So you want to develop an eLearning course huh? But you are not a graphic designer, and need some tips on eLearning design to get you started? Here is the last post of my three-part series on eLearning design tips for the non-designer. Click here to start reading my first post on eLearning Design Tips for the Non-Designer (Part 1).

This post will cover eLearning tips for color and style.

5 eLearning Design Tips for Color and Style

The color and style of your eLearning course can communicate several things to the learner but, ultimately, gives the learner the look and feel of how you intend to communicate. Using good color and style is what makes your course go from “ew” to “wahoo” in seconds. So, pay attention to your color and style.

1. General Color Uses

Don’t do red on black, light yellow on white, or dark green with bright red. General rule, if it makes your eyes shake don’t do it. Colors should follow a checker pattern. Dark should go on light and light should go on dark. There are of course exceptions such as when it’s purely a graphic treatment that allows for it. But as a general rule, dark on light, or light on dark is the way to go. Light on dark usually works best.

2. Follow a Style Guide

If you are working for a client, use the style guide provided by your client. These colors reinforce their brand. Use these colors when in doubt of what the specific project colors are. At times, it may be impossible to get a style guide. On these occasions, it’s useful to look at their website, commercials, videos, and printed material. Take some notes on what you see, and create assets based on their other graphics. After that, you can develop a look and feel prototype and storyboard. When passing on the project to another developer, it would also be helpful to identify colors to be used.

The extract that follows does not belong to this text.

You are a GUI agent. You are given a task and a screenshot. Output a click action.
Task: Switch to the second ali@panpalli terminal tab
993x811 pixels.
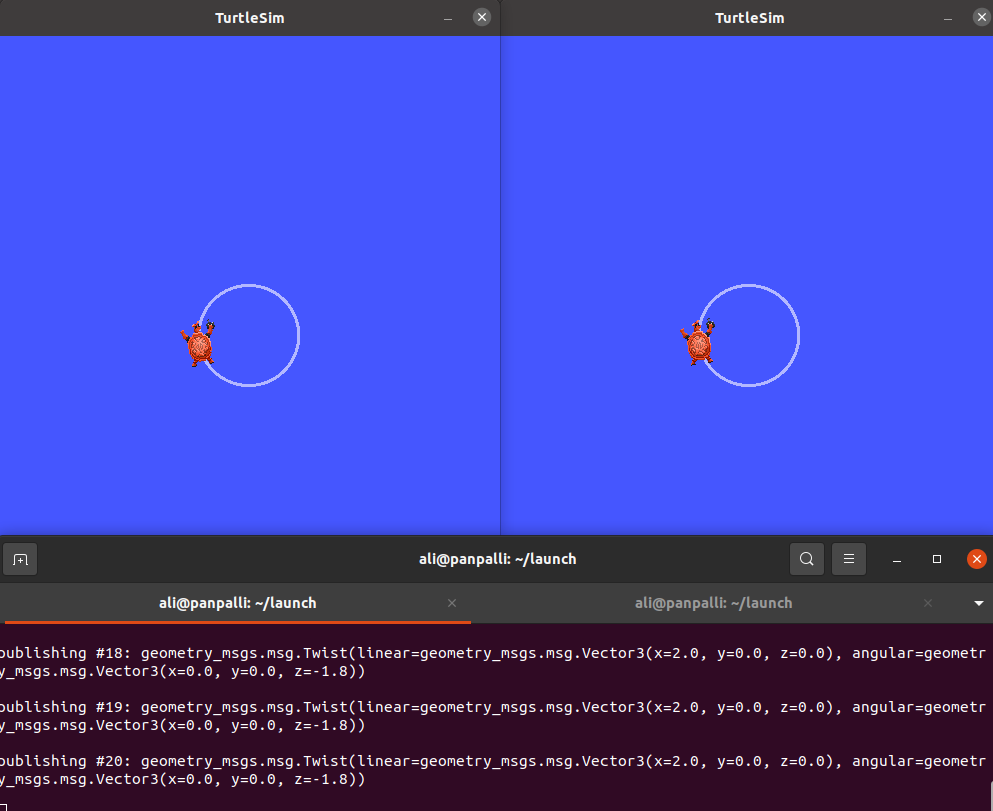(x=713, y=603)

3. Never Recreate Graphics (If You Don’t Have To)

If you are finding yourself creating and recreating the same assets again, such as buttons, call outs, and interface elements, then place the .psd or .ai files in a depository that you can grab from later. Avoid over designing more than needed. Too many times we decide to show our chops as a graphic designer or developer, and over complicate slides. Less is more in eLearning design.

4. Avoid Busy Design (Duh!)

Make sure you avoid a design that distracts the learner. Instead use graphics to reinforce the main idea. There are some bad design combinations to watch out for. Such as text over a busy image. It’s hard to read. Sometimes the use of that image is required. To avoid making something unreadable, don’t place text directly over busy images.Use a text box above the image, or think of another treatment.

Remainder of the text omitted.